▶ **Records**:
============================================================
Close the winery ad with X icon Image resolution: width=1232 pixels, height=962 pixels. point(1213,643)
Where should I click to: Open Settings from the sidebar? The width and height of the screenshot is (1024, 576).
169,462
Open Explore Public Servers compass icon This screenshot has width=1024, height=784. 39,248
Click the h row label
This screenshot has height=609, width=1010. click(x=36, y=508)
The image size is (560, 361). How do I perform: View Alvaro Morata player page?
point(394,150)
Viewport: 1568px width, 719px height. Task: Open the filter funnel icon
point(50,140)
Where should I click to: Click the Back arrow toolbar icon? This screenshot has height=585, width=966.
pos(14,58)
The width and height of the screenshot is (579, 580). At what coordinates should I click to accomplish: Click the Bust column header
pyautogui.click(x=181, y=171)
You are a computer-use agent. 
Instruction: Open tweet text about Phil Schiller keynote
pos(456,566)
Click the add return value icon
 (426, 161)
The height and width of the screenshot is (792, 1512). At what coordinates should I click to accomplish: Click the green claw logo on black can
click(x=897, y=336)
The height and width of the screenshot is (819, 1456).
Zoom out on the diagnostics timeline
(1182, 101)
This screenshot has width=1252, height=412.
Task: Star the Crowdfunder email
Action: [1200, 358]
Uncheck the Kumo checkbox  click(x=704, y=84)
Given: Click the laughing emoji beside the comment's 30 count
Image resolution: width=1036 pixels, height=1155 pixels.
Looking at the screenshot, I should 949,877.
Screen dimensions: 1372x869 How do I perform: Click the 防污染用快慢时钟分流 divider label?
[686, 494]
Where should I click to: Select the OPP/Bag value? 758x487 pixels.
============================================================
▶ **Problem details**: Rewrite the entries starting at the line containing "Given: Click the" and ending at the line containing "Looking at the screenshot, I should 949,877.", replacing "laughing" with "crying" and leaving everything else the same.

▶ **Answer below**:
Given: Click the crying emoji beside the comment's 30 count
Image resolution: width=1036 pixels, height=1155 pixels.
Looking at the screenshot, I should 949,877.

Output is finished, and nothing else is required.